Sat Nov 16 21:40:10 EST 2019
Financial transactions and density
Some posts in the past around 20120910.
The main idea:
- predict future based on past
- set targets, given a margin
I'm still not quite sure how to get the trend out of the noise, but a
key element seems to be to divide into categories (which is what gives
an idea where the money is going in rough terms), and apply smoothing
by filtering each category using a method that distributes reserves
while maintaining thresholds.
E.g. it is possible to take one paycheck and split it into one that is
payed at the original time, and one that is payed 1/2 of the period
later. Or in the limit, spread the amount over the entire "future"
payment. Same with expenses, but in the other direction: it is always
allowed to pay a debt early.
This is a reflection of the main property of money:
You can always not spend money that you have avaiable, but you
can't spend money that you do not have available.

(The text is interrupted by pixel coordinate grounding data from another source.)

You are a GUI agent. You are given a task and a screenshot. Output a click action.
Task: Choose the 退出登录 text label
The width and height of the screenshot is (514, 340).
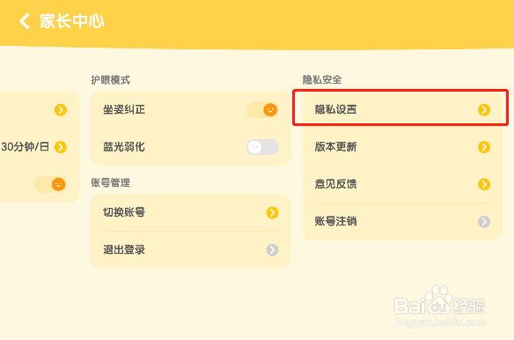pyautogui.click(x=124, y=250)
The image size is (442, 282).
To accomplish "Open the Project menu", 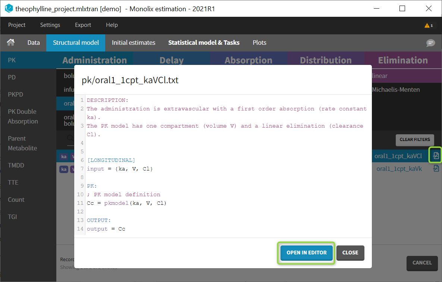I will click(17, 25).
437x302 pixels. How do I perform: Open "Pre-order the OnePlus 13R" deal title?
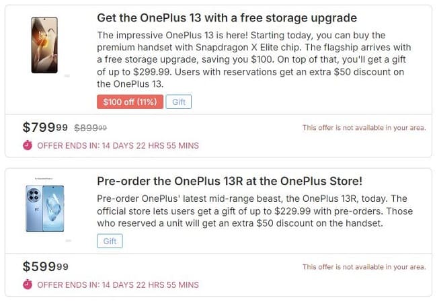click(229, 181)
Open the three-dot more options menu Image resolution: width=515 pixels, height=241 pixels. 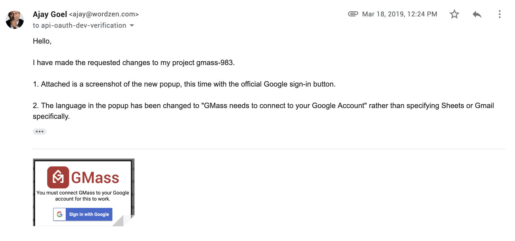click(499, 14)
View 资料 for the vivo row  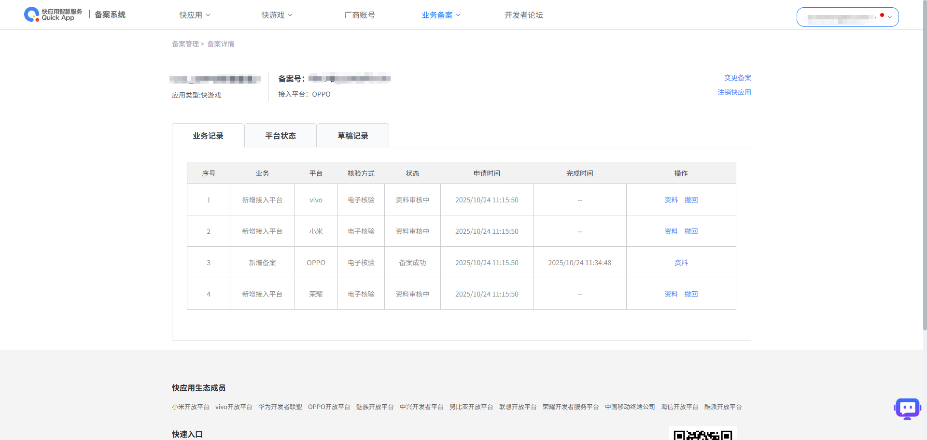tap(671, 200)
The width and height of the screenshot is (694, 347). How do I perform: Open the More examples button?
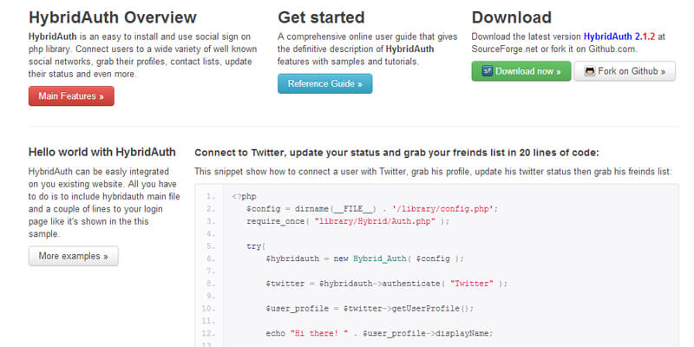coord(73,256)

That is the primary "shape" of the space we're dealing with.
The mangement of money is about managing those hard deadlines. Now in
practice, deadlines are not completely hard, but debt does tend to
spiral. So it is best to leave a safety margin.

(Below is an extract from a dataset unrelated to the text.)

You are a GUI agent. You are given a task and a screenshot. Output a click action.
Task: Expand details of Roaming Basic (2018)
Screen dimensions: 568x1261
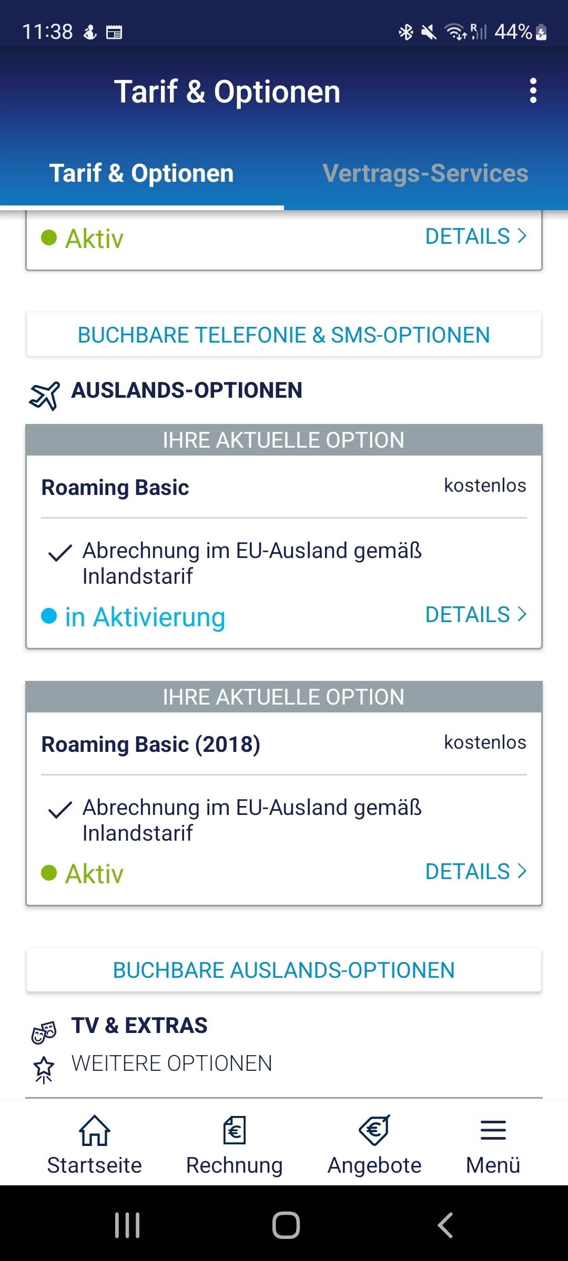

Ideally, any partition of expenses and income can be smoothed by
performing time-distribution, in such a way that the resulting "curve"
is as smooth as possible, and can be used as a trend to make
So what this does is to give you smoothnes, but it consumes "buffer
space", i.e. there needs to be an amount of cash that can handle these
fluctuations without running out.
Essentially, we want to extract the following information:
- Trend: plot smoothed income vs. expenses. This helps with planning
future income, trading study vs. work.
- Buffer: what is the size of the variability, determining the need
for reserves. Note that smoothing might influence this.
- Feedback: if trends for categories can be clearly identified,
optimization effort to reduce expenses can be directed.
Compared to previous insight related to "density" ideas: it is now
clear that apart from the need for smoothing to be directional, it
seems fairly straightforward to implement. E.g. a piecewize linear
curve per year, quarter, or month is probably already enough.
Multiple scales could be used. Other base functions could be used.
What is clear is that the main problem is introducing "goldy locks"
categories. Too many or too few and no information can be extracted.